Water weighs just about 8 lbs a gallon, so if you weighed after consuming a lot of water, that would affect the scales…I’ve don’t this myself, and paniced, until the next day when I weighed early in the morning. So pick a time each day to weigh yourself.

You may want to add back calories slower. Start with maybe 300 a day, and see how that works. Keep your food logs, and see how the food intake vs energy levels add up.

Mean time, the best judge of what is working is the way you look in the mirror and the way you feel.

Everyone else is pretty much piping in the good points, so i’ll add just a few of my own, hope this helps…

First off, as to your workout, why the lower weights on the 2nd sets in your workouts? Are you feeling fatigue or something, or is it your holding back on effort? Like someone mentioned earlier, if you have weak triceps, kickbacks are not the way to make them better. That’s a sculpting exercise, do some dips, or french presses or at least cable pressdowns to make them stronger, also stick to lower reps, in order to activate your long head of the triceps, you should be using a load that allows no more than 10-12 reps, lighter than that, and your medial and lateral heads will do most of the work.

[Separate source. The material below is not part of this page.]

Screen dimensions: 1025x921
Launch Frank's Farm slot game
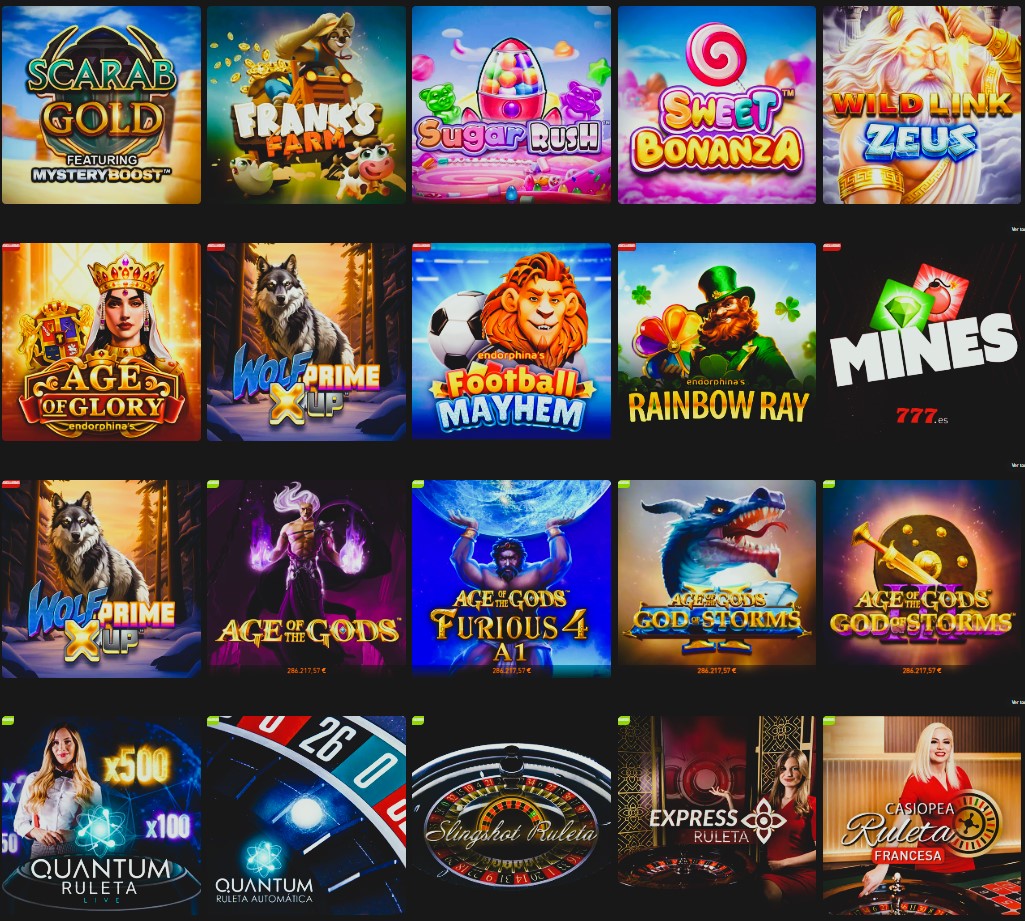tap(307, 105)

Diet: try some more veggies if possible, but carrots aren’t a great choice. Look up the Glycemic Index and find some better choices you like, I think the website is www.mendosa.com and keep most foods below 75, and even beter would be 50 or lower. Now, the fish oils… Freeze them. Yes, you heard me, freeze them and take them in between bites of your meals. Spread out the fish oils bewteen all your meals and skip them pre and post workout. Try and choose the brand that has higher EPA dosages, and for most parts, the more you take, the quicker the fat loss, plus they help as an anti-inflamatory. Good luck.

P.S. Also, what type of rest intervals are you taking between sets, this can be very important…


Thanks for all the feedback. Freezing the fish caps helps. Taking them before a meal also seems to do the trick so far.

Switched to step ups and am a much happier camper. Can’t explain why the load is what it is on the squats. My goal is to be squatting 150’s by June. I do know that free weights are not a popular choice with the trainers at my gym. I started using a trainer when I injured myself 3 years ago trying to move too big of a load too soon. It’s a combination reign in and add to all at the same time. I haven’t felt steared in the wrong direction until recently. Maybe it’s time I call the ball and try moving forward without the so called ‘expert’ eyes.

Thanks for the input. The G.I table was a good place to start and I’ll work on more veggies. Looking forward to posting some pics soon.

just curious since you seem to be concerned about gaining weight, do you do any cardio?

[quote]911 Girl wrote:
I do know that free weights are not a popular choice with the trainers at my gym.[/quote]

WARNING sign you need a different trainer.

Re: fish oil. You should also try the enteric coated caps from Costco. They should fix that problem.